====== Extracted material ======
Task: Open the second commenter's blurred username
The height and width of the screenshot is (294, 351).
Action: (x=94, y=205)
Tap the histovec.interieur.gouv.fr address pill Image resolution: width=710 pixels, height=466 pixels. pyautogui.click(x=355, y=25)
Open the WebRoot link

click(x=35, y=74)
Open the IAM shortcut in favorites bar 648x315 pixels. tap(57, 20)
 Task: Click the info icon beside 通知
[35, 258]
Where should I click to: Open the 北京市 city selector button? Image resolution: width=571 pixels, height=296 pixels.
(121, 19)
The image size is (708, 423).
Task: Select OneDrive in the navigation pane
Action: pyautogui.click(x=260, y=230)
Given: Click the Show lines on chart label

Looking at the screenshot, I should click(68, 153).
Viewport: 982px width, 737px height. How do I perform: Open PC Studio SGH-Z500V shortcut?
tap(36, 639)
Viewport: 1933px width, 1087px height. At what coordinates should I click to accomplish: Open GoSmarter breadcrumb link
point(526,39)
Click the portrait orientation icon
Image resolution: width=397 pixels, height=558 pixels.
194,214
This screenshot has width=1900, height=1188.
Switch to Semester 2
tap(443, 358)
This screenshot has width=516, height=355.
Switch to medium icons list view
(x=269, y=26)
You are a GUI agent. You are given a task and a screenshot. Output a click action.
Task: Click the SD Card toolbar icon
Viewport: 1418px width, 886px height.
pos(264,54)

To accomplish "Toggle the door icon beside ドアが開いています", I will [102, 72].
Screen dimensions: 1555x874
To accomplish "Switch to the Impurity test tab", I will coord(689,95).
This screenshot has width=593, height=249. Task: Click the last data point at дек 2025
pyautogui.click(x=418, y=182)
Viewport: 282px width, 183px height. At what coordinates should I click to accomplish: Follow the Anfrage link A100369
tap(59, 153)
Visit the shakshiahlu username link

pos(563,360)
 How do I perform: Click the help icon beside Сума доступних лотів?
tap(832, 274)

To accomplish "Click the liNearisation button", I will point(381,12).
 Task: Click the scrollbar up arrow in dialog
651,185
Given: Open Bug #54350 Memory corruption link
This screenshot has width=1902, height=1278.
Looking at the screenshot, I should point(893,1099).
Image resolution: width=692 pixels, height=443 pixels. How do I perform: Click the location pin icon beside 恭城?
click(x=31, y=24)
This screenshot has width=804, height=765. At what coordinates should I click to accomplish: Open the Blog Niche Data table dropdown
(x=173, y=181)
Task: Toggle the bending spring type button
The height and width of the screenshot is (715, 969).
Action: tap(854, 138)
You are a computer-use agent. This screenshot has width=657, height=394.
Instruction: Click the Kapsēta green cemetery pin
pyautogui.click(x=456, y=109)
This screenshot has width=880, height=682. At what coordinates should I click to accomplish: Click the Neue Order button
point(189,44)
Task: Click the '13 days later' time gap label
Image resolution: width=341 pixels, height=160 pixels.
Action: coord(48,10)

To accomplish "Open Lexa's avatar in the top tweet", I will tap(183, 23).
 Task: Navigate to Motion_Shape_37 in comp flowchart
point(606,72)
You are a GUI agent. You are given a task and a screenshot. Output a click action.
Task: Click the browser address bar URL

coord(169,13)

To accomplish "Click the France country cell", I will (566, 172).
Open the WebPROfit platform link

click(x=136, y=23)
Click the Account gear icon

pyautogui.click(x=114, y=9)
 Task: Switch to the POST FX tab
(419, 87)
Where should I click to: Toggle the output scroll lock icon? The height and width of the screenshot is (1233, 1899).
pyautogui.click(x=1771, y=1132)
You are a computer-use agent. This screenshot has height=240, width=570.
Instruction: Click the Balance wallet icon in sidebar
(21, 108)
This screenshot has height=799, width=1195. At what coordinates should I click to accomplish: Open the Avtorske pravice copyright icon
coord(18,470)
======
■ Problem requirements
In the listing, take the part that opens with the line containing "This screenshot has width=593, height=249." and closes with the line containing "click(x=31, y=24)", and write it out again with "Viewport" changed to "Window" and nothing else altered.

■ Finished exercise
This screenshot has width=593, height=249. Task: Click the last data point at дек 2025
pyautogui.click(x=418, y=182)
Window: 282px width, 183px height. At what coordinates should I click to accomplish: Follow the Anfrage link A100369
tap(59, 153)
Visit the shakshiahlu username link

pos(563,360)
 How do I perform: Click the help icon beside Сума доступних лотів?
tap(832, 274)

To accomplish "Click the liNearisation button", I will point(381,12).
 Task: Click the scrollbar up arrow in dialog
651,185
Given: Open Bug #54350 Memory corruption link
This screenshot has width=1902, height=1278.
Looking at the screenshot, I should point(893,1099).
Image resolution: width=692 pixels, height=443 pixels. How do I perform: Click the location pin icon beside 恭城?
click(x=31, y=24)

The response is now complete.